WORK ORDER →
From the material below, please set down exactly the lines starting with the one with "Screen dimensions: 578x414" and going on through the one with "700x442 pixels.", without a single picture.

DATA TO EXAMINE →
....................

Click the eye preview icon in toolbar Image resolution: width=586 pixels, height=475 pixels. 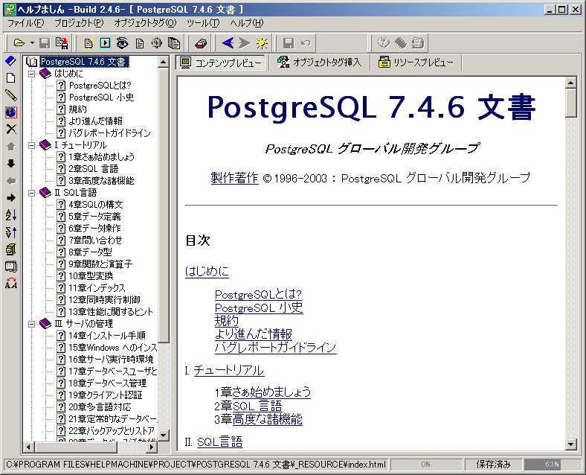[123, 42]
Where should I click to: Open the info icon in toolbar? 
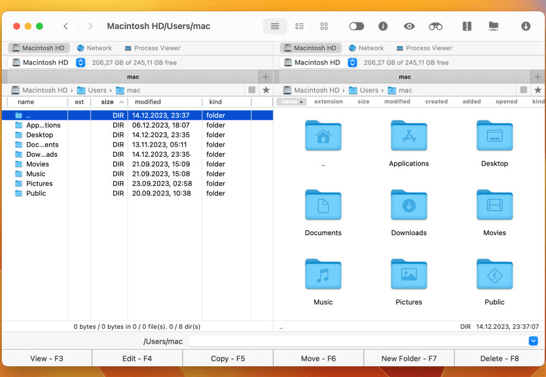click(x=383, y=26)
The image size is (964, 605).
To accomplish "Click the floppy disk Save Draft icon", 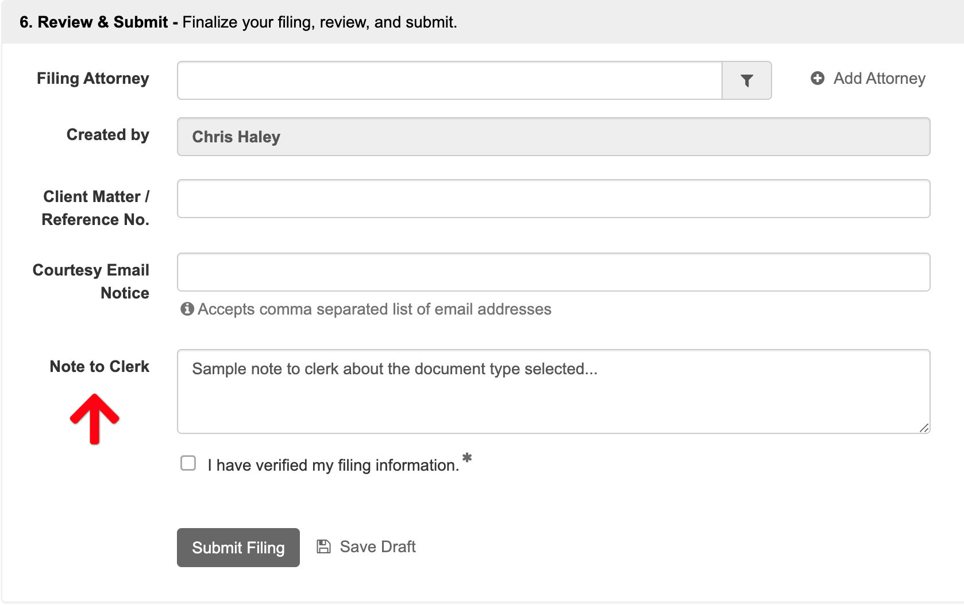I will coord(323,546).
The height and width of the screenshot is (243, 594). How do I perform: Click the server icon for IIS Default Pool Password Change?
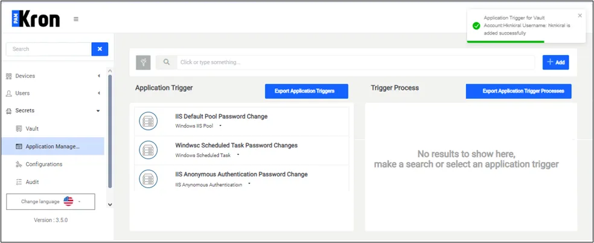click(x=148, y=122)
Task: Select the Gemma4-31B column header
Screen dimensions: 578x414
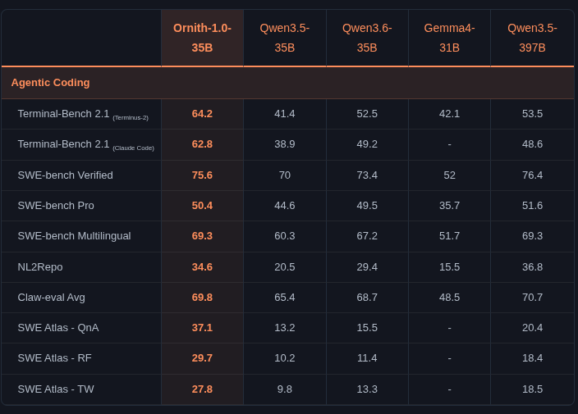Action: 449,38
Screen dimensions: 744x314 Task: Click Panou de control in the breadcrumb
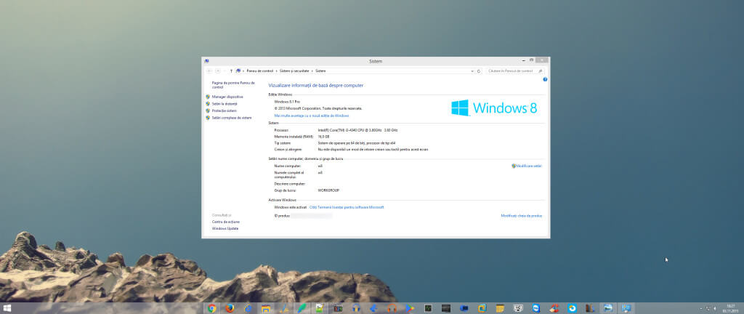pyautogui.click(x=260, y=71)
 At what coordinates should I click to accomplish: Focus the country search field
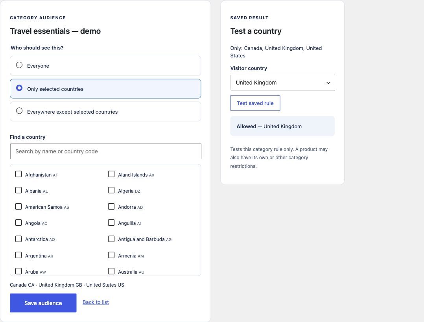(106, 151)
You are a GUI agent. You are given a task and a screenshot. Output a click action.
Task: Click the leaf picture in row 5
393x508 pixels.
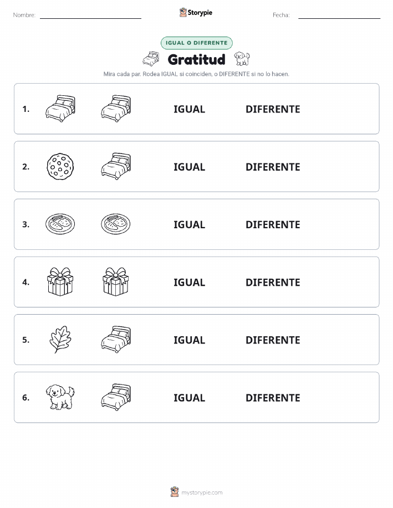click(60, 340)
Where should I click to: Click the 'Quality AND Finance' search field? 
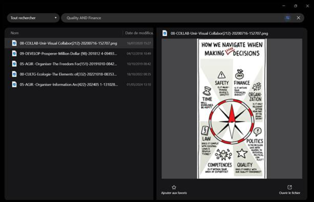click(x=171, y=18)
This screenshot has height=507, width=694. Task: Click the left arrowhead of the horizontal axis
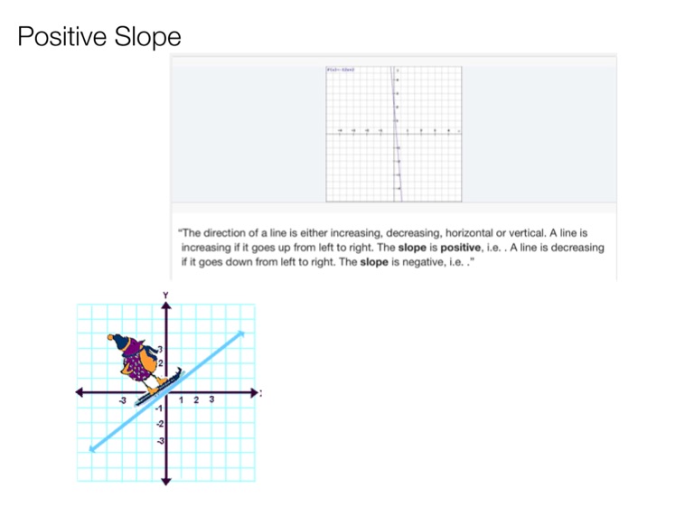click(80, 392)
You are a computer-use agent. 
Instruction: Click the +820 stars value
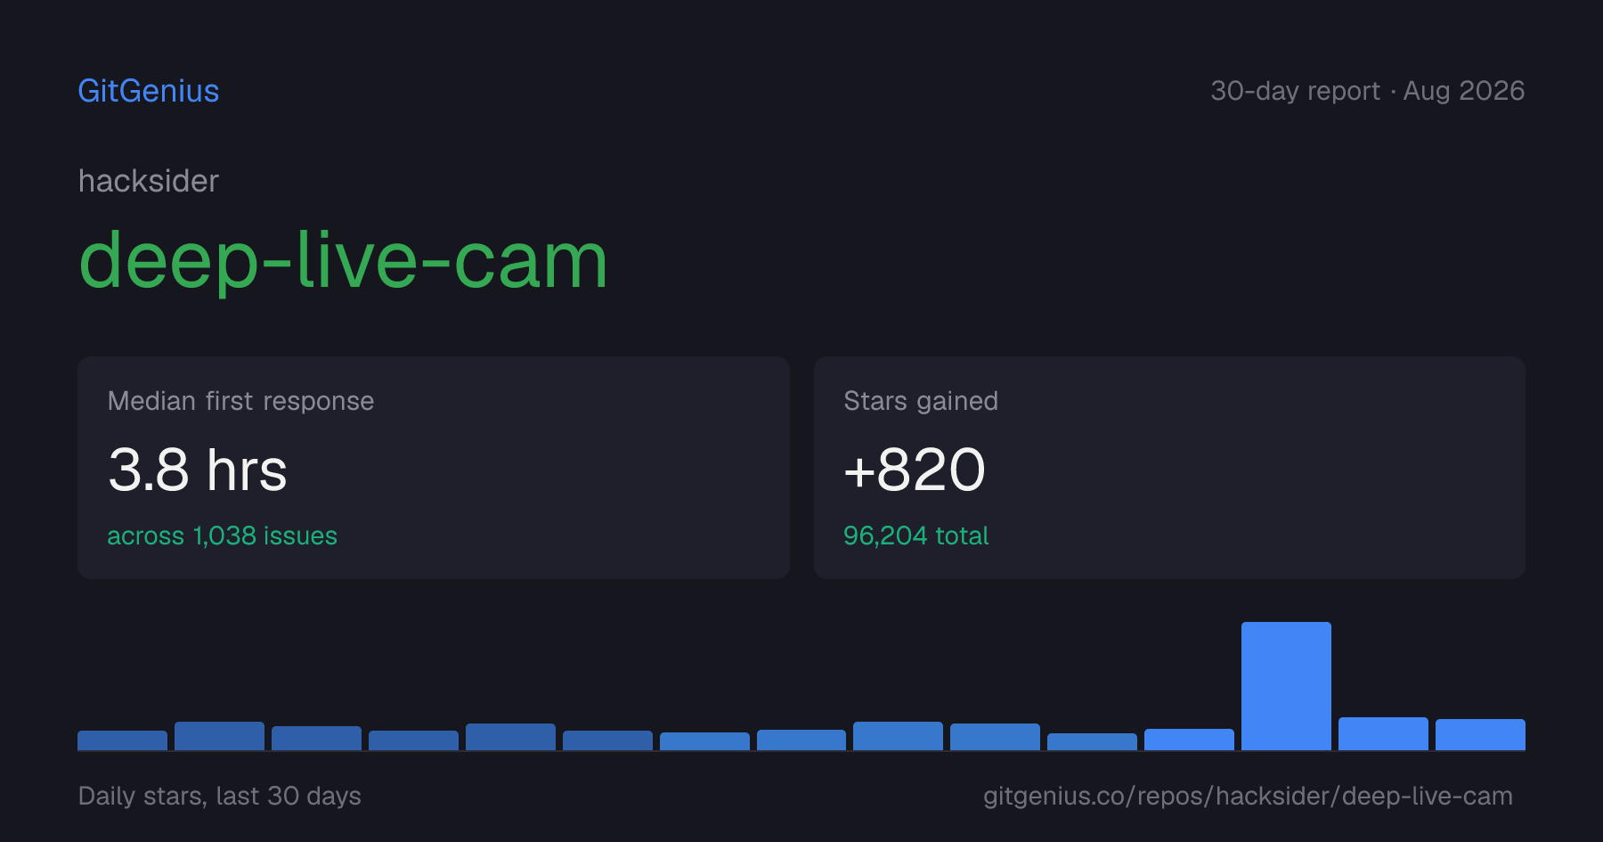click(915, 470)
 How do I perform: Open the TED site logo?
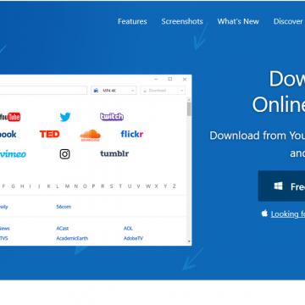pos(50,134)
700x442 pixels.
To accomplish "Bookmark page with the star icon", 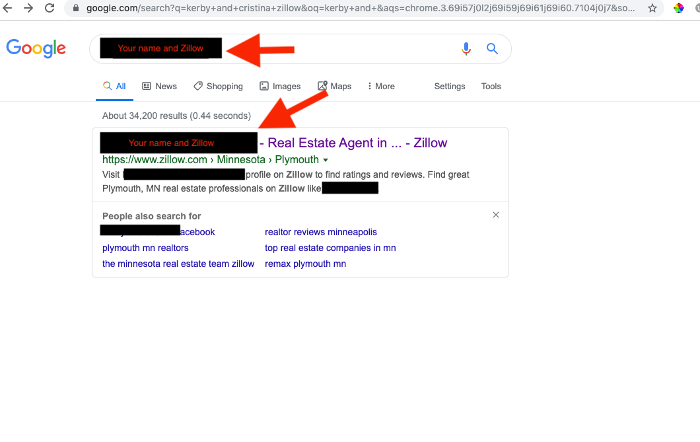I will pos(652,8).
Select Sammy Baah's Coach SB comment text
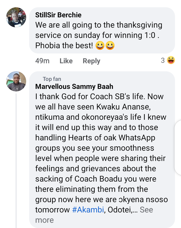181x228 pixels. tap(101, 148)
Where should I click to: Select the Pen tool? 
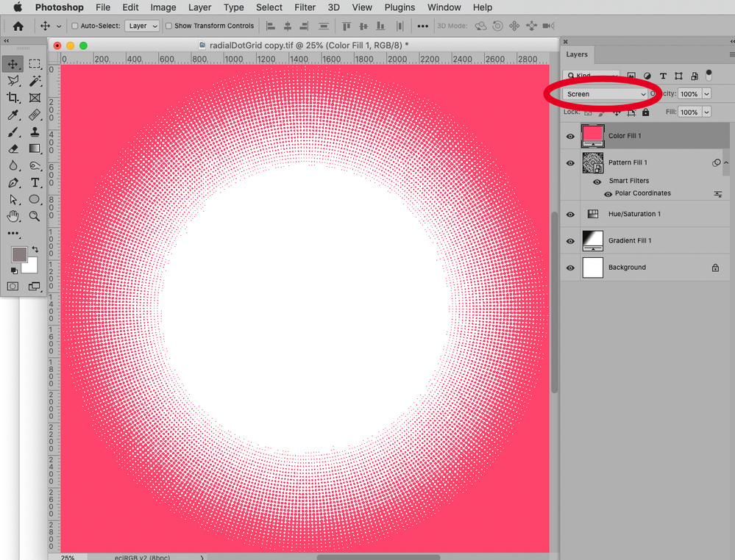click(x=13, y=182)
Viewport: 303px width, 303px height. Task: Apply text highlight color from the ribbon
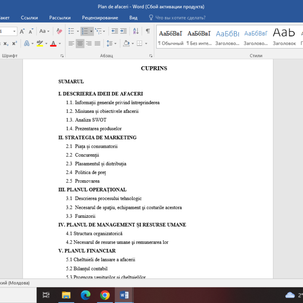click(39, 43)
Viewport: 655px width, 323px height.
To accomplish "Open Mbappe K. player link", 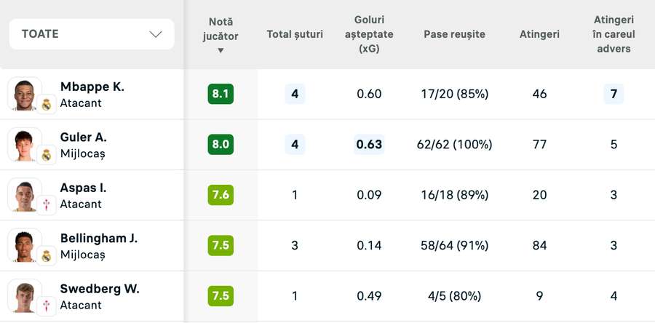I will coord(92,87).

....................

RESPONSE TO THIS EXERCISE →
Screen dimensions: 578x414
Action: 449,38
Screen dimensions: 744x314 Task: Click Panou de control in the breadcrumb
pyautogui.click(x=260, y=71)
 At what coordinates should I click to accomplish: Focus the country search field
(106, 151)
You are a GUI agent. You are given a task and a screenshot. Output a click action.
Task: Click the leaf picture in row 5
393x508 pixels.
click(60, 340)
Where should I click to: Click the 'Quality AND Finance' search field? 
click(x=171, y=18)
This screenshot has height=507, width=694. Task: Click the left arrowhead of the horizontal axis
click(80, 392)
You are a computer-use agent. 
Instruction: Click the +820 stars value
click(915, 470)
 How do I perform: Open the TED site logo?
pos(50,134)
700x442 pixels.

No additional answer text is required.